**Aim of the exercise**
Reproduce the lines of the material verbatim, beginning at the line that contains "This screenshot has height=1080, width=1920." and stopping after the line that contains "Looking at the screenshot, I should click(x=26, y=296).".

(Element lookup records)
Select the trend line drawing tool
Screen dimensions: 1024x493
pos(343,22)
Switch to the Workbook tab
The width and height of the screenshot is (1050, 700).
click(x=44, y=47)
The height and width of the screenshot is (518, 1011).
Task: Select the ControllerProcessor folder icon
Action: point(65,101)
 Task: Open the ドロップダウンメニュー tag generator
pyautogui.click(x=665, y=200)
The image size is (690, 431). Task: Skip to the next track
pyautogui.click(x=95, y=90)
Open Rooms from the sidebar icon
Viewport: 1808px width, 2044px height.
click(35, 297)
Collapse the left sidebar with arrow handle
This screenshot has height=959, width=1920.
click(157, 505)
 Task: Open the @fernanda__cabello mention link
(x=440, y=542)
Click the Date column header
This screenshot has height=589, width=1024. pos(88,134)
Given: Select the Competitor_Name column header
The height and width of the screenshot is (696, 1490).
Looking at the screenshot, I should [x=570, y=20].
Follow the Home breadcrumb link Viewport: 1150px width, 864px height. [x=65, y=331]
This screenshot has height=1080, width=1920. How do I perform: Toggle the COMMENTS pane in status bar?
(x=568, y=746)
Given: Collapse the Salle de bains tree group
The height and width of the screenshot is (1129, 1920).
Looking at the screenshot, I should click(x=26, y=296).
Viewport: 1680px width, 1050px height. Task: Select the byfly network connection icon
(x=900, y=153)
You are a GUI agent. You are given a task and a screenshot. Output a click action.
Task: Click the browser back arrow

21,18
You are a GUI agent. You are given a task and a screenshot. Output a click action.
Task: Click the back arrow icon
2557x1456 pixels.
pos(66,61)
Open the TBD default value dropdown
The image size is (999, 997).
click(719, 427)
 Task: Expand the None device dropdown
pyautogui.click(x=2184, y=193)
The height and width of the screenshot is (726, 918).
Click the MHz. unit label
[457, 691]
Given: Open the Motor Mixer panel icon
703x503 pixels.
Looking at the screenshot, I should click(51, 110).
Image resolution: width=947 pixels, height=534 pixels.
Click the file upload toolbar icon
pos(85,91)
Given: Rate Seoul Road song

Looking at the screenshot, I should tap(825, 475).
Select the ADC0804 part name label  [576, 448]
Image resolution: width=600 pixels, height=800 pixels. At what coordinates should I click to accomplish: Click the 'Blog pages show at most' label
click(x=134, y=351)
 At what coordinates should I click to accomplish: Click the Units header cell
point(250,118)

**The reply**
This screenshot has height=1080, width=1920. How do I perform: Toggle the COMMENTS pane in status bar?
(x=568, y=746)
Given: Collapse the Salle de bains tree group
The height and width of the screenshot is (1129, 1920).
Looking at the screenshot, I should click(x=26, y=296).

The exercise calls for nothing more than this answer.